----- Quoted passage -----

[FFmpeg-devel] [PATCH] Update HDR10+ metadata structure.

Mohammad Izadi moh.izadi at gmail.com
Mon Feb 10 21:38:16 EET 2020


On Sun, Feb 9, 2020 at 8:31 AM Mark Thompson <sw at jkqxz.net> wrote:

> On 07/02/2020 17:46, Mohammad Izadi wrote:
> > From: Mohammad Izadi <izadi at google.com>
> >
> > Trying to read HDR10+ metadata from HEVC/SEI and pass it to packet side
> data in the follow-up CLs.
> > ---
> >  libavutil/hdr_dynamic_metadata.c | 165 +++++++++++++++++++++++++++++++
> >  libavutil/hdr_dynamic_metadata.h |  12 ++-
> >  libavutil/version.h              |   2 +-
> >  3 files changed, 177 insertions(+), 2 deletions(-)
> >
> > diff --git a/libavutil/hdr_dynamic_metadata.c
> b/libavutil/hdr_dynamic_metadata.c
> > index 0fa1ee82de..a988bcd2d5 100644
> > --- a/libavutil/hdr_dynamic_metadata.c
> > +++ b/libavutil/hdr_dynamic_metadata.c
> > @@ -19,8 +19,17 @@
> >   */
> >
> >  #include "hdr_dynamic_metadata.h"
> > +#include "libavcodec/get_bits.h"
> >  #include "mem.h"
> >
> > +static const int64_t luminance_den = 1;
>
> The int64_t looks very shady - am I missing some special integer promotion
> behaviour here?  (Note that AVRational num/den are int.)
>
Done.

>
> > +static const int32_t peak_luminance_den = 15;
> > +static const int64_t rgb_den = 100000;
> > +static const int32_t fraction_pixel_den = 1000;
> > +static const int32_t knee_point_den = 4095;
> > +static const int32_t bezier_anchor_den = 1023;
> > +static const int32_t saturation_weight_den = 8;
>
> It would probably be clearer just to put these constants inline; there
> isn't really any use to having the values standalone.

-----

## What to work on
[a] Copy out the part of the HDR10+ patch review that begins at the words "[FFmpeg-devel] [PATCH] Update" and ends after the words "the follow-up CLs.".
[b] Continue the HDR10+ metadata patch review from the point where it stops.

----- Information given -----

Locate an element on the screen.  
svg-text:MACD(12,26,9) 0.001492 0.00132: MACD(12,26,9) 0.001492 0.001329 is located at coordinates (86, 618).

-----
----- Information given -----

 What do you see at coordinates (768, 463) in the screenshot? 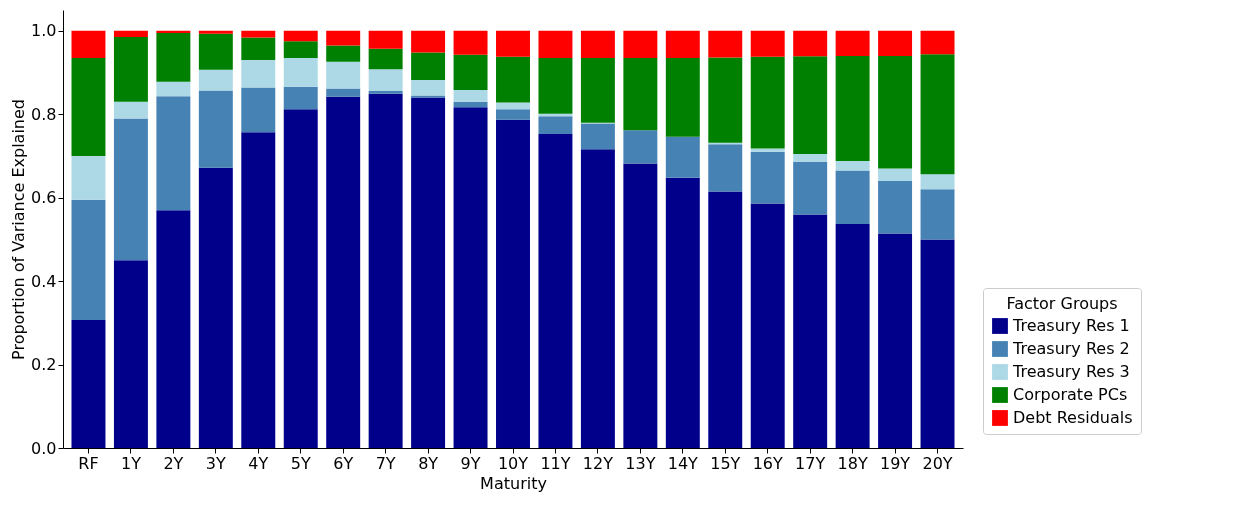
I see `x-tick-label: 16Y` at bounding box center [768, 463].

-----
----- Information given -----

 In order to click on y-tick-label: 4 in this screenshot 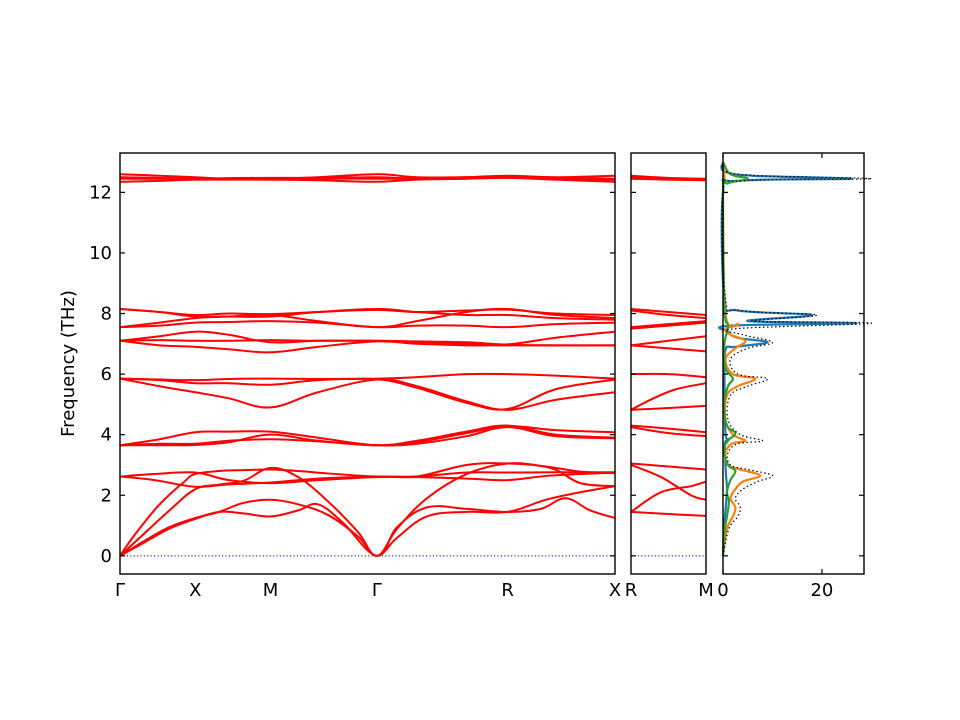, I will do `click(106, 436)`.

-----

## Answers by task
[a]
[FFmpeg-devel] [PATCH] Update HDR10+ metadata structure.

Mohammad Izadi moh.izadi at gmail.com
Mon Feb 10 21:38:16 EET 2020


On Sun, Feb 9, 2020 at 8:31 AM Mark Thompson <sw at jkqxz.net> wrote:

> On 07/02/2020 17:46, Mohammad Izadi wrote:
> > From: Mohammad Izadi <izadi at google.com>
> >
> > Trying to read HDR10+ metadata from HEVC/SEI and pass it to packet side
> data in the follow-up CLs.

[b]
>
You are right. Actually, I am going to push the encode function in my next
CL and the static vars will be shared between both encode and decode
function.

>
> > +
> >  AVDynamicHDRPlus *av_dynamic_hdr_plus_alloc(size_t *size)
> >  {
> >      AVDynamicHDRPlus *hdr_plus = av_mallocz(sizeof(AVDynamicHDRPlus));
> > @@ -45,3 +54,159 @@ AVDynamicHDRPlus
> *av_dynamic_hdr_plus_create_side_data(AVFrame *frame)
> >
> >      return (AVDynamicHDRPlus *)side_data->data;
> >  }
> > +
> > +int av_dynamic_hdr_plus_decode(const uint8_t *data, size_t size,
> > +                            AVDynamicHDRPlus *s)
>
> Why is this function being added to libavutil?  It looks like it's meant
> for decoding UDR SEI messages only, so it should probably be in the
> relevant place in libavcodec.
>
I have used this function in my local code to decode HDR10+ of SEI message
(libavcodec) and also HDR10+ in matroska container (ibavformat). I will
push them in my next CLs.

>
> > +{
> > +    int w, i, j;
> > +    GetBitContext gb;
> > +    if (!data)
> > +        return AVERROR_INVALIDDATA;
> > +
> > +    int ret = init_get_bits8(&gb, data, size);
> > +    if (ret < 0)
> > +        return AVERROR_INVALIDDATA;
> > +
> > +    if (get_bits_left(&gb) < 2)
> > +        return AVERROR_INVALIDDATA;
> > +    s->num_windows = get_bits(&gb, 2);
> > +
> > +    if (s->num_windows < 1 || s->num_windows > 3)
> > +        return AVERROR_INVALIDDATA;
> > +
> > +    if (get_bits_left(&gb) < ((19 * 8 + 1) * (s->num_windows - 1)))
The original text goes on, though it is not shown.